The data
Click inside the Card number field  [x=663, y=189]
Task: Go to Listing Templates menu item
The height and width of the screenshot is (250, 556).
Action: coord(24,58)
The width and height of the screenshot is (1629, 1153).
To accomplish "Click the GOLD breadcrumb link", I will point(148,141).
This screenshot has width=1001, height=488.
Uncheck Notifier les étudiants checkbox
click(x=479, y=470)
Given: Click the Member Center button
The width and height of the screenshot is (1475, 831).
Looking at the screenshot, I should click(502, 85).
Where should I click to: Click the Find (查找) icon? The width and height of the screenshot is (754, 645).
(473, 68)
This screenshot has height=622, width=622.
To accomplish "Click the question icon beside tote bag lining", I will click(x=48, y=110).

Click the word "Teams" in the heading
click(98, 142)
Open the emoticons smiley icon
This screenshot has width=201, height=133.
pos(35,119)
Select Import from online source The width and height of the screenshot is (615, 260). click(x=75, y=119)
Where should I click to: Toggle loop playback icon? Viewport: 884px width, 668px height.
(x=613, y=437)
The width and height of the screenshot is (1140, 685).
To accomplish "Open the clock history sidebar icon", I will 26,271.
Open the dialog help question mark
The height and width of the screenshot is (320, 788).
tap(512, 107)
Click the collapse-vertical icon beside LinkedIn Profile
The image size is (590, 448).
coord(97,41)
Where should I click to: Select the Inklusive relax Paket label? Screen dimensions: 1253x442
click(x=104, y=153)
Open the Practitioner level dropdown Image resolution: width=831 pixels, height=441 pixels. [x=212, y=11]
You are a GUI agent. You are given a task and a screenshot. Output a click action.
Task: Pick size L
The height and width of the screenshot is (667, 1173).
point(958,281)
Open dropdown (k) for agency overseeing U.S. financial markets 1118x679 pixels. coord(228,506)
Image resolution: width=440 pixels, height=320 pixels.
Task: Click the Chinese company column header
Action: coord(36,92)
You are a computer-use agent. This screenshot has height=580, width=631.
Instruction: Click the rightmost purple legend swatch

Objective
Reproduce every one of the records above verbatim, line for line.

Solution for this exercise
Click inside the Card number field  [x=663, y=189]
Task: Go to Listing Templates menu item
The height and width of the screenshot is (250, 556).
Action: coord(24,58)
The width and height of the screenshot is (1629, 1153).
To accomplish "Click the GOLD breadcrumb link", I will point(148,141).
This screenshot has width=1001, height=488.
Uncheck Notifier les étudiants checkbox
click(x=479, y=470)
Given: Click the Member Center button
The width and height of the screenshot is (1475, 831).
Looking at the screenshot, I should click(502, 85).
Where should I click to: Click the Find (查找) icon? The width and height of the screenshot is (754, 645).
(473, 68)
This screenshot has height=622, width=622.
To accomplish "Click the question icon beside tote bag lining", I will click(x=48, y=110).

Click the word "Teams" in the heading
click(98, 142)
Open the emoticons smiley icon
This screenshot has width=201, height=133.
pos(35,119)
Select Import from online source The width and height of the screenshot is (615, 260). click(x=75, y=119)
Where should I click to: Toggle loop playback icon? Viewport: 884px width, 668px height.
(x=613, y=437)
The width and height of the screenshot is (1140, 685).
To accomplish "Open the clock history sidebar icon", I will 26,271.
Open the dialog help question mark
The height and width of the screenshot is (320, 788).
tap(512, 107)
Click the collapse-vertical icon beside LinkedIn Profile
The image size is (590, 448).
coord(97,41)
Where should I click to: Select the Inklusive relax Paket label? Screen dimensions: 1253x442
click(x=104, y=153)
Open the Practitioner level dropdown Image resolution: width=831 pixels, height=441 pixels. [x=212, y=11]
You are a GUI agent. You are given a task and a screenshot. Output a click action.
Task: Pick size L
The height and width of the screenshot is (667, 1173).
point(958,281)
Open dropdown (k) for agency overseeing U.S. financial markets 1118x679 pixels. coord(228,506)
Image resolution: width=440 pixels, height=320 pixels.
Task: Click the Chinese company column header
Action: coord(36,92)
You are a computer-use agent. This screenshot has height=580, width=631.
Instruction: Click the rightmost purple legend swatch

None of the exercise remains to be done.